EXERCISE PROMPT
Using the records below, return exactly the lines from the one containing "Select the 1.3069 price tag" through the last, and omit pictures.

Screenshot grounding data
^^^^
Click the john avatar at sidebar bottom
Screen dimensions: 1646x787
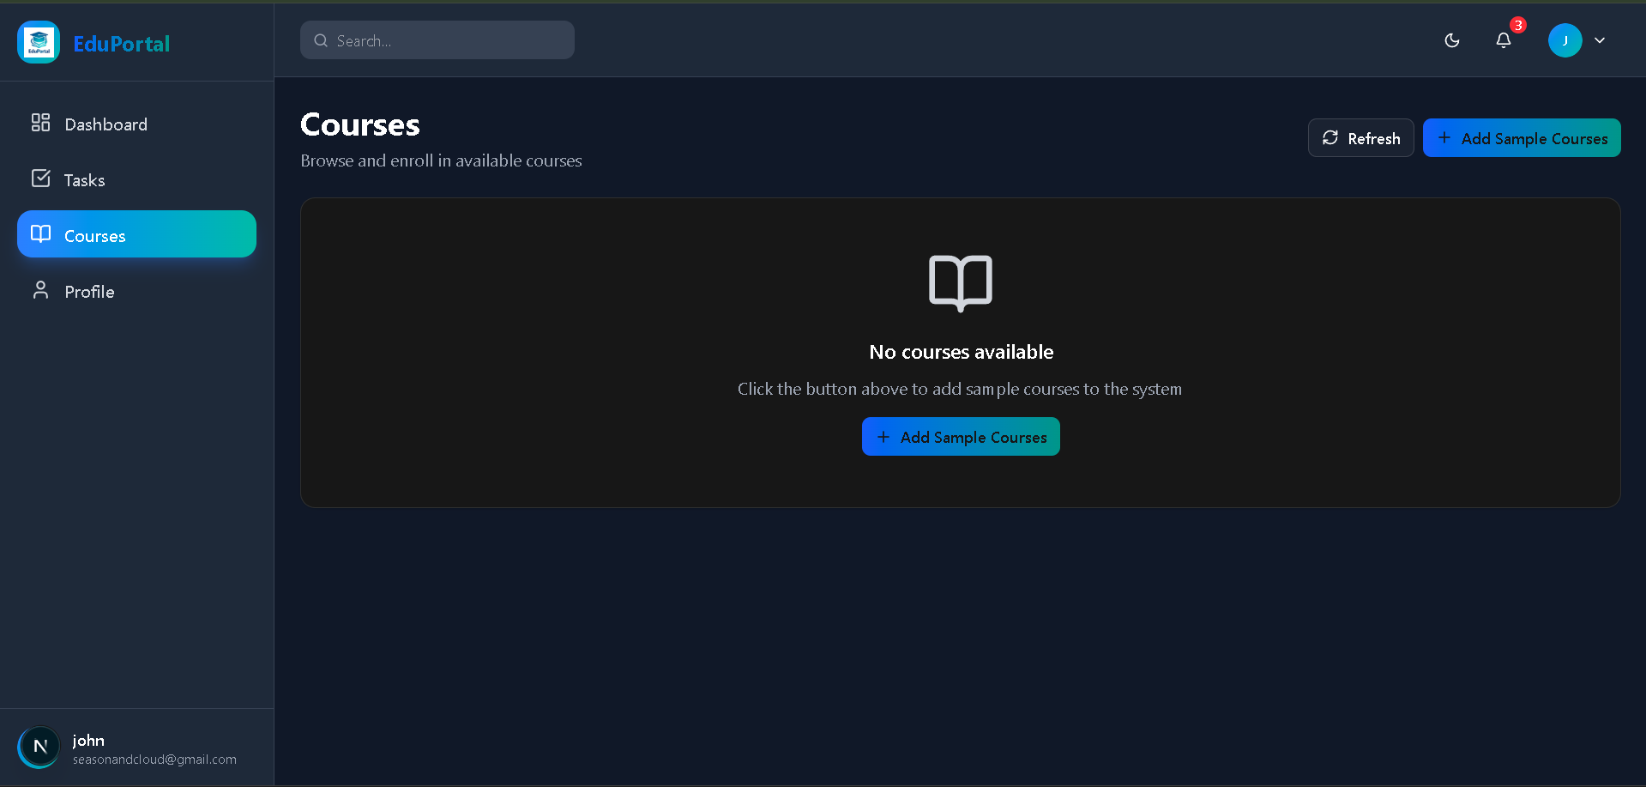point(39,747)

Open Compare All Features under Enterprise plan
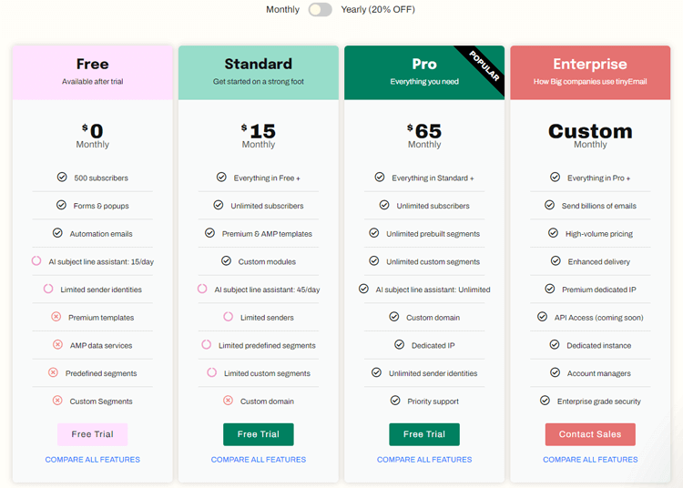[590, 459]
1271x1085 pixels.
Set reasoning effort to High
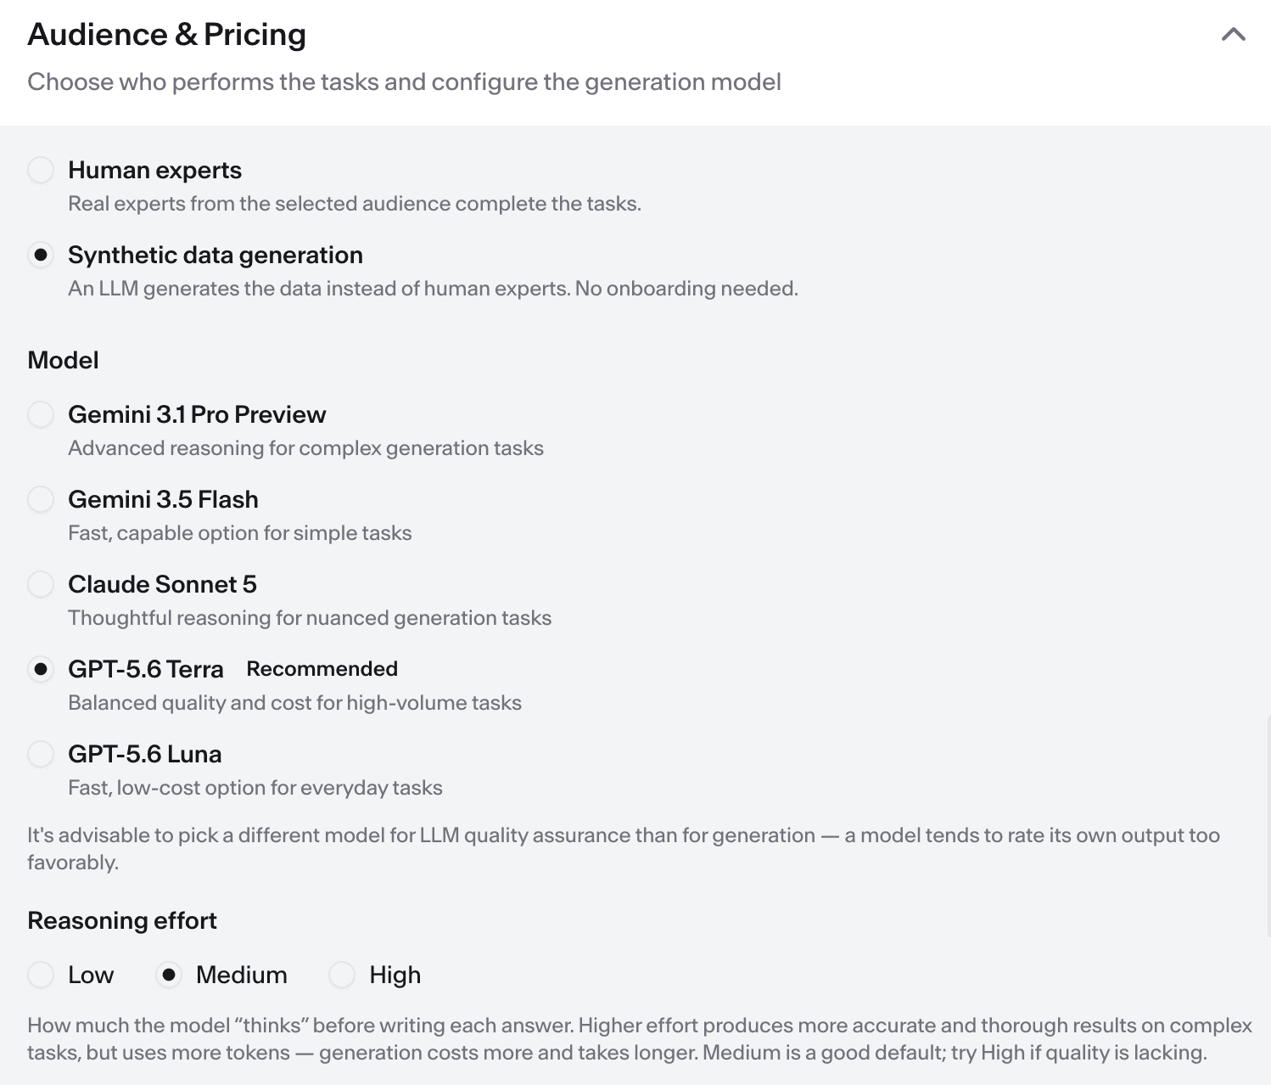click(342, 975)
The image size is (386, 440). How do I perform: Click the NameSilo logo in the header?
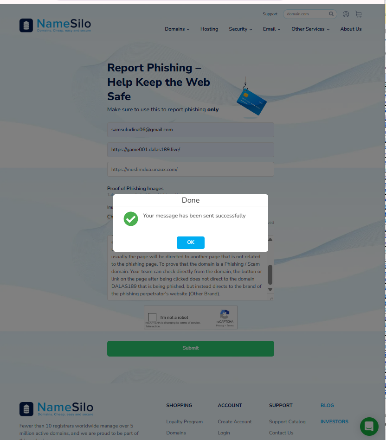[x=55, y=25]
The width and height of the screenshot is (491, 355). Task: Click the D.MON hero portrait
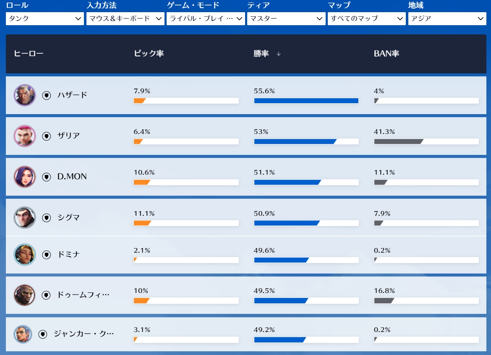point(25,177)
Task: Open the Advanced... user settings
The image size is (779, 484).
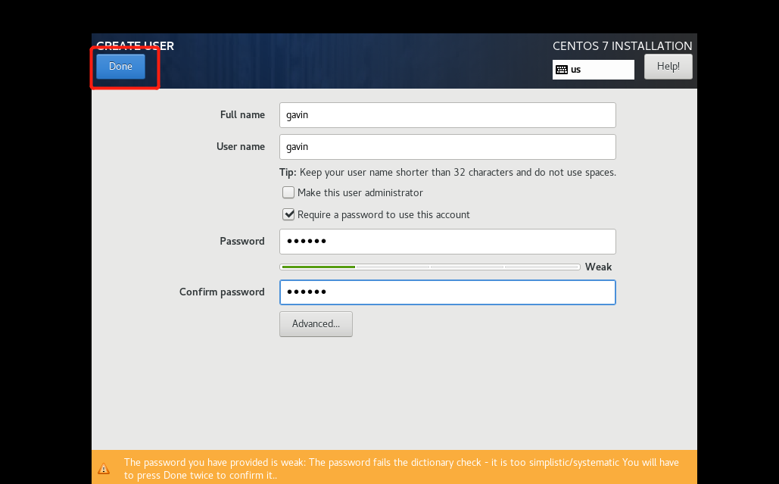Action: [316, 324]
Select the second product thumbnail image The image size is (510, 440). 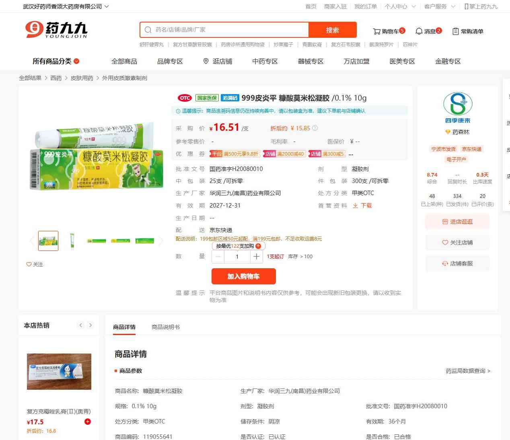(x=72, y=241)
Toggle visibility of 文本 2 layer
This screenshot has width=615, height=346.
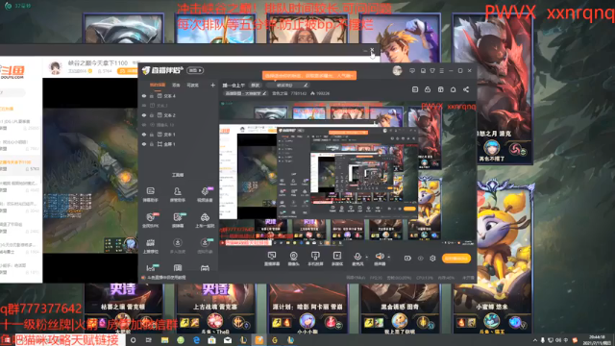tap(144, 115)
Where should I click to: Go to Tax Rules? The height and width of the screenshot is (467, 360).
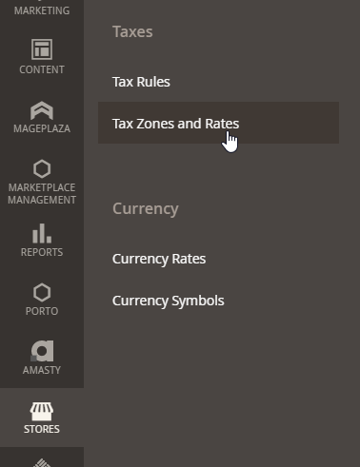141,82
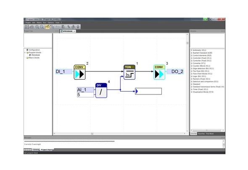This screenshot has width=248, height=170.
Task: Click the Zoom In magnifier icon
Action: point(37,27)
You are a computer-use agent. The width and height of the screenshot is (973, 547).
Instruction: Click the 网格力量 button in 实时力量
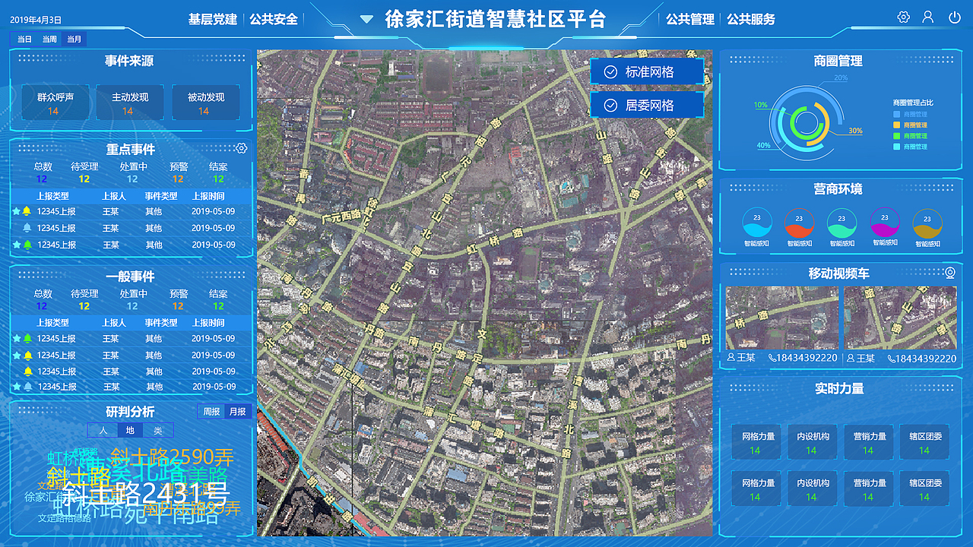coord(756,441)
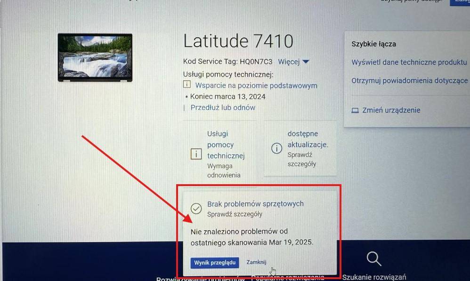Click the Wynik przeglądu button
470x281 pixels.
(x=215, y=263)
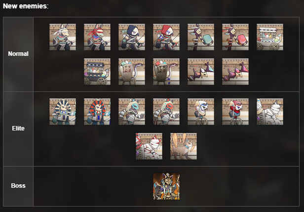Open the dark blue hooded archer enemy
Screen dimensions: 304x212
click(132, 37)
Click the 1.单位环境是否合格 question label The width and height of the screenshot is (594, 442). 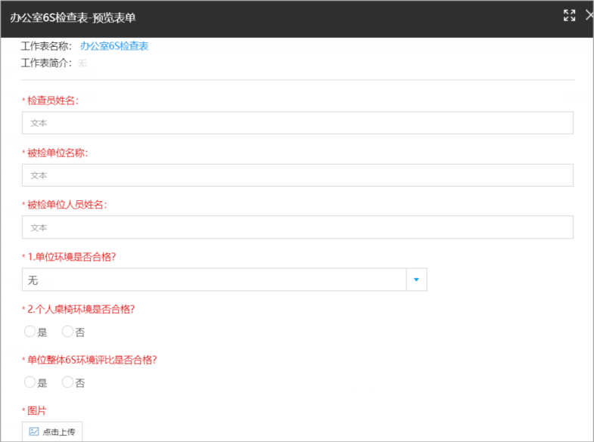pos(72,257)
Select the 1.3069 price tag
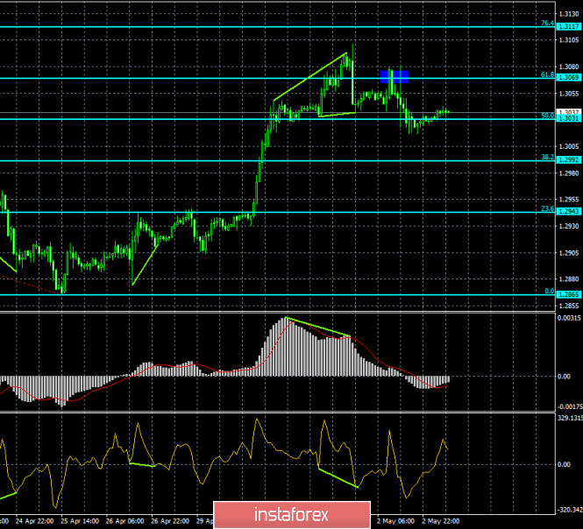Screen dimensions: 583x529 pos(568,78)
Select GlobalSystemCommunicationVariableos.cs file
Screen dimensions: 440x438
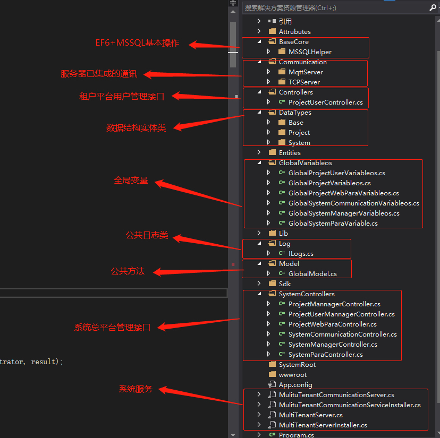(353, 203)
^^^^
COMPLETED TASK
Select the 1.3069 price tag
Screen dimensions: 583x529 pos(568,78)
Select GlobalSystemCommunicationVariableos.cs file
Screen dimensions: 440x438
(353, 203)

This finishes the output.